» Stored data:
*** Block opens ***

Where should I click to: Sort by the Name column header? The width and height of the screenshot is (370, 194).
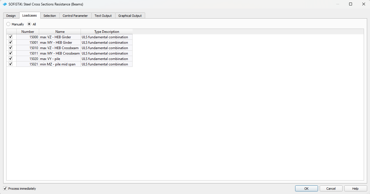[60, 32]
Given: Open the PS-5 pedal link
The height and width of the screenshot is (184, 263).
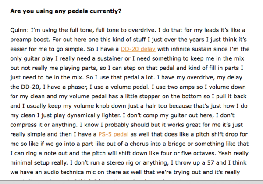Looking at the screenshot, I should point(114,134).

*** Block closes ***

» HOW TO COMPLETE THIS TASK:
Retype the records above exactly, pictures omitted.

» WRITTEN ANSWER:
Where should I click to: Sort by the Name column header? The width and height of the screenshot is (370, 194).
[60, 32]
Given: Open the PS-5 pedal link
The height and width of the screenshot is (184, 263).
Looking at the screenshot, I should point(114,134).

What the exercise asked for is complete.